Passage given
BEGIN

Knowing which espresso shot is which is going to save you a lot of trouble when following recipes or trying to figure out new drinks.
Regular espresso, lungo, and ristretto are the most common espresso shots. There's variations on them, and I'll cover those as well in this port.
But the main focus is the difference between each espresso shot size, and what that means for your coffee.
The general structure of an espresso shot
First, we need to make clear what a regular espresso looks like, sine we'll use this as a comparison/guideline.
Some might already know this, some might not. It's always best to brush up on your espresso knowledge, as the coffee lover you are.
So, when putting an espresso shot, you're passing very hot water (usually around 93 C/200 F) through a compact coffee puck.
Usually that puck contains anywhere between 7 and 9 grams of very finely ground coffee, and the resulting brew reaches 1 oz/33 ml, crema included.
What's very important here is when you stop the water, or in other words close the shot.
Now, some espresso machines calculate and use water as they're programmed. Some allow you to pull the shot manually and you can stop them at any time.
But most of them are almost completely automated, and all you can do is press the 'cancel' button when the espresso shot looks about right.
For example my parents' old espresso machine had to be stopped manually, otherwise it would keep pulling water through until it ran out.
So. This all means that you, the home barista, have to keep a close eye on your espresso shot if the machine isn't or can't be calibrated to pull an exact amount of water.
Anything past the 1 oz/33 ml with the same amount of ground coffee strays into lungo territory, which we'll get to in a bit.
The normal espresso shot: 7 to 9 grams of ground coffee, 1 oz/33 ml of brewed coffee including crema. This is what you'll usually get in coffee shops and when ordering espresso based drinks like latte, cappuccino, flat white, and so on.
A lungo is a drawn-out, weaker espresso
Next, the espresso lungo. This is the long version of a standard espresso. All it means is 'long', in Italian. I know, shocking.
What you're getting when ordering an espresso lungo is the same amount of ground coffee - 7 to 9 grams - but in double the amount of water.
So instead of getting a 1 oz/33 ml drink, you're getting a 2 oz/66 ml cup of coffee that's going to be milder in flavor than a regular espresso. This is assuming you're using the exact same kind of coffee for all your coffee shots.

END

Short task 1
According to the espresso guide, what does the word "lungo" mean in Italian?
Short task 2
Pick up the espresso guide after its last sentence and keep writing in the same voice.
The dataset entries after this point have nothing to do with the espresso guide.

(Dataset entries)
BEGIN

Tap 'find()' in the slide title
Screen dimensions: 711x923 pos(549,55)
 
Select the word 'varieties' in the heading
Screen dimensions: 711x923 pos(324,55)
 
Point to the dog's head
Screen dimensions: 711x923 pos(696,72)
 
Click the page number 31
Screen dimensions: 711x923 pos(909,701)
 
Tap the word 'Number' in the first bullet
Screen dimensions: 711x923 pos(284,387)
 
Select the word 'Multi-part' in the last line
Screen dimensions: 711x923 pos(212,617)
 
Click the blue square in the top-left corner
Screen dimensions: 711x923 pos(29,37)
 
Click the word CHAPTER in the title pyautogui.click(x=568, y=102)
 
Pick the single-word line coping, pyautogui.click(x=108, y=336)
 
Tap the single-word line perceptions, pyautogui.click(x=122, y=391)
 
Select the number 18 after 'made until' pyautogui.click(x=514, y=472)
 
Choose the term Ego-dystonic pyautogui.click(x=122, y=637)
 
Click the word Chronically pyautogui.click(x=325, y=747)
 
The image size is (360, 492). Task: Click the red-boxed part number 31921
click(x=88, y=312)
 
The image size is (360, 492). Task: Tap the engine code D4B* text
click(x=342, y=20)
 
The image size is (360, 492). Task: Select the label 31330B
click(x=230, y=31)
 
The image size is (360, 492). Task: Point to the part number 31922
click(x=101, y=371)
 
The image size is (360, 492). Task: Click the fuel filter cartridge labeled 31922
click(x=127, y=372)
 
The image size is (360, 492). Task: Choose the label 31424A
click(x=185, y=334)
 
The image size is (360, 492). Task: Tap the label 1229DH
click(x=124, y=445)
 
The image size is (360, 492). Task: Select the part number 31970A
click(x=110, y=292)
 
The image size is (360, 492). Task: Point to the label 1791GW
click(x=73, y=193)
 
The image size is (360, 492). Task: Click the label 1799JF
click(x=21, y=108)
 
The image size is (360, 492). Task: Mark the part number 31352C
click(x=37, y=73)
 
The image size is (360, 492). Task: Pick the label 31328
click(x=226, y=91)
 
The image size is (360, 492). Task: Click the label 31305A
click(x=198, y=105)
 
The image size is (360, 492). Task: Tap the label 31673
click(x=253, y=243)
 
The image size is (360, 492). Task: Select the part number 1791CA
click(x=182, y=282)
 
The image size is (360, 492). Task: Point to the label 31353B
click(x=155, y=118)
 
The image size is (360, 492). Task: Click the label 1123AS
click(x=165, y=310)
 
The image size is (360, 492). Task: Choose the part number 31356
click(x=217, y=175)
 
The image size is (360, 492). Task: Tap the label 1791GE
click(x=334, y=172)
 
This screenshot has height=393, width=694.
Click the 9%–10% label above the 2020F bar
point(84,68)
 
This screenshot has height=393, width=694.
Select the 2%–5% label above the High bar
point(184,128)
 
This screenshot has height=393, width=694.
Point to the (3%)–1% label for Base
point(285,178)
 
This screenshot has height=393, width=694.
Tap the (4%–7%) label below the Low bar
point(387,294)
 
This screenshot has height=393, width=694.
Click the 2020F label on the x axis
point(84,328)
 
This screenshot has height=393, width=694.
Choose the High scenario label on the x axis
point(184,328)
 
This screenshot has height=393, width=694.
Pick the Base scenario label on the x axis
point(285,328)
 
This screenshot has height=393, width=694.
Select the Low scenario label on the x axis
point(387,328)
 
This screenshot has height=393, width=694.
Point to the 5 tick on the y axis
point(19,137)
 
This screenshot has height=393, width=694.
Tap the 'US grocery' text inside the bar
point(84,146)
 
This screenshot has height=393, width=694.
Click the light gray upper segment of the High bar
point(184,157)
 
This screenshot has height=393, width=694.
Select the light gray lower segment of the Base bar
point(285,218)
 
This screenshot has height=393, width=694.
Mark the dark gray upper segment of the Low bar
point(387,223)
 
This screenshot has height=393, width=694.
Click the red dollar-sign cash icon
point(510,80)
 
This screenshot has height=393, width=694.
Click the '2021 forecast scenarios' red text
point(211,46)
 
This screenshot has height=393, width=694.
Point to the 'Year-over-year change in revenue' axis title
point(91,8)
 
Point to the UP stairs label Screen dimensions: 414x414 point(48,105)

END

Result 1
It means "long."

Result 2
Usually you'll see lungos being served as-is, or in some cases as something to build an Americano with. You won't really see lungos in drinks that require milk or flavorings, since it's too mild. Unless you as for it specifically.
A ristretto is a stronger, smaller espresso
When ordering a ristretto you're going to get a very small drink. It honestly sometimes looks ridiculous.
It may come in what some folks call a demitasse. That's basically the world's smallest porcelain cup, usually under 3 oz/99 ml. You'll find such cups when ordering Turkish or Greek coffee as well, since they're very small, concentrated coffee servings.
So, a ristretto is going to use the exact same amount of ground coffee as a regular espresso, but half the water. So 7 to 9 grams of ground coffee, but only 0.5 oz/15 ml of actual brewed coffee.
This makes the drink
The less water, the stronger the coffee (usually)
Something to note here: the strength of your espresso shot, how strong the flavor is and how bittersweet it ends up has less to do with the amount of water, and more with the coffee beans themselves.
Some coffee beans give a stronger flavor, like Robusta. Most coffee companies offer a blend of Robusta and Arabica, especially for espresso. And no two coffee bags are ever going to be the same.
The weather when the coffee plant was growing and the quality of the soil are going to influence your coffee very much.
That being said, on average you will get a weaker cup of coffee if you use more water.
Which is why, on average, a ristretto is going to taste stronger or more concentrated than a lungo. But not very much different from an espresso, since that's a pretty strong coffee too.
In truth the difference in strength between a regular espresso and a ristretto is smaller than espresso and lungo.
So if you're looking for some really strong coffee in your latte, it won't really matter if you're asking for espresso or ristretto, but it will matter if you ask for more double or triple shots.
A doppio is two regular espresso shots
Speaking of double shots, let's talk about the doppio. That's what a double shot of espresso is called, but you'll often find it with just 'double' on the menu.
The best thing about it ? It's got twice the caffeine of a regular espresso, and twice the size.
So you're getting something like 120 mg (give or take) of caffeine for 2 oz/66 ml of coffee.
Want more good news ? You can make it a triple shot. This will raise the overall caffeine levels to about 180-190 mg for 3 oz/99 ml of coffee.
You'll often find double or triple shots used in especially large or milky drinks, like lattes and flat whites and frappuccinos. Possibly in iced coffee as well.
As for how a double and triple shot of espresso are made, we simply have to add more coffee in the portafilter and let more water run through.
For example for a doppio/double shot, you'll need to add anywhere between 14 and 18 grams of ground coffee. Let double the amount of water run through, and you've got yourself a double shot.
For a triple shot (less common than double) you'll need 21-18 grams of ground coffee, and three times the amount of water.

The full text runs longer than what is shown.